Melyridae

Source: Wikipedia, the free encyclopedia.

Melyridae
Temporal range: Middle Jurassic–Recent
Anthocomus rufus
Scientific classification Edit this classification
Domain: Eukaryota
Kingdom: Animalia
Phylum: Arthropoda
Class: Insecta
Order: Coleoptera
Suborder: Polyphaga
Infraorder: Cucujiformia
Superfamily: Cleroidea
Family: Melyridae
Leach, 1815
Synonyms
  • Attalomimidae
  • Dasytidae
  • Malachiidae

Melyridae (common name: soft-winged flower beetles) are a family of beetles of the superfamily Cleroidea.

Description

Most are elongate-oval, soft-bodied beetles 10 mm long or less. Many are brightly patterned in black and brown, yellow, or red. Some melyrids (Malachiinae) have peculiar orange structures along the sides of the abdomen, which may be everted and saclike or withdrawn into the body and inconspicuous. Some melyrids have the two basal antennomeres greatly enlarged. Most adults and larvae are predaceous, but many are common on flowers. The most common North American species belong to the genus Collops (Malachiinae); C. quadrimaculatus is reddish, with two bluish black spots on each elytron.[1]
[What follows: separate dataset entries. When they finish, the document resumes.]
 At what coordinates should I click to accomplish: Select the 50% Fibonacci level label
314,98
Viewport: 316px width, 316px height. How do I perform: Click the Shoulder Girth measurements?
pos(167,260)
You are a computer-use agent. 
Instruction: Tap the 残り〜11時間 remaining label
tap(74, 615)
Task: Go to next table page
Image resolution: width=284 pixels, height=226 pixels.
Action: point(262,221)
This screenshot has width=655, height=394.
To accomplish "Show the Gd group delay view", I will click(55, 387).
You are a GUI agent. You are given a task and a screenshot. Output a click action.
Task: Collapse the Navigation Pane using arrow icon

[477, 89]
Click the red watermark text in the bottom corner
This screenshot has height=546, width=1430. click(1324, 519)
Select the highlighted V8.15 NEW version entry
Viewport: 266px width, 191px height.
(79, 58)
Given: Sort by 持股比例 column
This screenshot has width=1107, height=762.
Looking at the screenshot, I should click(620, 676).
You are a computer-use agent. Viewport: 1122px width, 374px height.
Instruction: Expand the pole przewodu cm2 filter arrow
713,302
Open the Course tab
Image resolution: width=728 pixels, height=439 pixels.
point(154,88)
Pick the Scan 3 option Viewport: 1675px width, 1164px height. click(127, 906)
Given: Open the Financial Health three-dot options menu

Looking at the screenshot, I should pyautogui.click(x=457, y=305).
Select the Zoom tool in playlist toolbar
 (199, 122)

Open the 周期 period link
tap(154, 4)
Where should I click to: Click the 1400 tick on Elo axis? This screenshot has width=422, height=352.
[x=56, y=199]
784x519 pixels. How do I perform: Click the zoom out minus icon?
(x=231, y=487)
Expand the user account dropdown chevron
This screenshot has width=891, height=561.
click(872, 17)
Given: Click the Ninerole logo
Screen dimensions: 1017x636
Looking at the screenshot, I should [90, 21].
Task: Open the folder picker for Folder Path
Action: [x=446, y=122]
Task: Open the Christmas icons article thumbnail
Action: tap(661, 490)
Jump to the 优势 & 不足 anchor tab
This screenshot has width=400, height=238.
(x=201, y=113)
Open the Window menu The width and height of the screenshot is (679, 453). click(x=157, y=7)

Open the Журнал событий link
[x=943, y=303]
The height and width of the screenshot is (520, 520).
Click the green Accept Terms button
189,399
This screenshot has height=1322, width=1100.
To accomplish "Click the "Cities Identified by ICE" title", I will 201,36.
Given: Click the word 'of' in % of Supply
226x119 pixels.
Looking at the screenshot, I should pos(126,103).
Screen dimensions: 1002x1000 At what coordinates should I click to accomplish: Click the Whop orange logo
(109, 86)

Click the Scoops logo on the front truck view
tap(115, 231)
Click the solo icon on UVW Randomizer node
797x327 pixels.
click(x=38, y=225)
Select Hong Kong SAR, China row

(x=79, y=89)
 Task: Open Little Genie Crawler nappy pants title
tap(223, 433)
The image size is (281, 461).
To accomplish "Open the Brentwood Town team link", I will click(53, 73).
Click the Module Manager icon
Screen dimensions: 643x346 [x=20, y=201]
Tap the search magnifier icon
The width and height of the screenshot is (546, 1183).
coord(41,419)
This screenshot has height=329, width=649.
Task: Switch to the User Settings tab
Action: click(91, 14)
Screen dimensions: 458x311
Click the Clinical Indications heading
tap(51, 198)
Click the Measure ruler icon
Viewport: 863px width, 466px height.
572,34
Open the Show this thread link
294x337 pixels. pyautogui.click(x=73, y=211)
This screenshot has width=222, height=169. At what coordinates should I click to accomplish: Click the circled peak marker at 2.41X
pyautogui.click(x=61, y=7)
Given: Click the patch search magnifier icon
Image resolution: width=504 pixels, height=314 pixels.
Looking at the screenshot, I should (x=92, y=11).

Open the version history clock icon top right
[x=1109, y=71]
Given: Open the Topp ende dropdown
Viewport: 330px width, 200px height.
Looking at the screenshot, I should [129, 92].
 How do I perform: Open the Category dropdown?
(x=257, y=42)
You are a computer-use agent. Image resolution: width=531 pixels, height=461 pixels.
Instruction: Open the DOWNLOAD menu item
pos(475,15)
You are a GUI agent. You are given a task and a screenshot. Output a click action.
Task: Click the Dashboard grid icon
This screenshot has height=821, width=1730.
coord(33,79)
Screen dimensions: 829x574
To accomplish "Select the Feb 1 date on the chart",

Four New Guinean species of Choresine (the more abundant C. pulchra, the less abundant C. semiopaca and the two infrequent C. rugiceps and C. sp. A, the latter as yet unnamed) have been found to contain batrachotoxins, which may account for the toxicity of some birds such as the blue-capped ifrit and hooded pitohui which eat them. The hypothesis that Phyllobates frogs in South America obtain batrachotoxins from related genera of the Melyridae (Choresine does not occur there) has not been tested due to the difficulty of field-work in Colombia.[2]

Evolutionary history

The oldest fossil of the family are Sinomelyris and Juraniscus from the late Middle Jurassic (Callovian) Daohugou bed in Inner Mongolia, China.[3] The oldest member of Dasytinae is Protodasytes from the early Late Cretaceous (Cenomanian) aged Charentese amber of France.[4]

Distribution

The family Melyridae contains over 100 genera worldwide, with ~520 species in 48 genera in North America, and 16 genera in Europe; the largest diversity is in tropical rainforests.

Subfamilies

Various authorities have, at times, treated each of the presently-recognized subfamilies as families, and a few tribes have been accorded family status, as well (e.g., "Attalomimidae"). The family Mauroniscidae was removed from Melyridae in 1995, and Rhadalidae in 2019.[5]

Dasytes plumbeus (Dasytinae)

Selected genera

Notes

  1. ^ Triplehorn, C. and Johnson, N.: "Borror and DeLong's Introduction to the Study of Insects, 7th Ed.", page 429. Brooks/Cole, 2005.
  2. ^ John P. Dumbacher, Avit Wako, Scott R. Derrickson, Allan Samuelson, Thomas F. Spande, John W. Daly (2004): Melyrid beetles (Choresine): A putative source for the batrachotoxin alkaloids found in poison-dart frogs and toxic passerine birds. The National Academy of Sciences. Vol. 101 no. 45, 15857-15860
  3. ^ Kolibac, Jiri; Huang, Diying (2019). "New cleroid beetles from the Middle-Late Jurassic of China". Acta Palaeontologica Polonica. 64. doi:10.4202/app.00550.2018. ISSN 0567-7920.
  4. ^ Tihelka, Erik; Huang, Diying; Perrichot, Vincent; Cai, Chenyang (2021-04-11). Labandeira, Conrad (ed.). "A previously missing link in the evolution of dasytine soft‐winged flower beetles from Cretaceous Charentese amber (Coleoptera, Melyridae)". Papers in Palaeontology. 7 (4): 1753–1764. doi:10.1002/spp2.1360. ISSN 2056-2799. S2CID 234862770.
  5. ^ Gimmel M.L., Bocakova M., Gunter N.L., Leschen R.A.B. (2019) Comprehensive phylogeny of the Cleroidea (Coleoptera: Cucujiformia). Systematic Entomology 44: 527-558.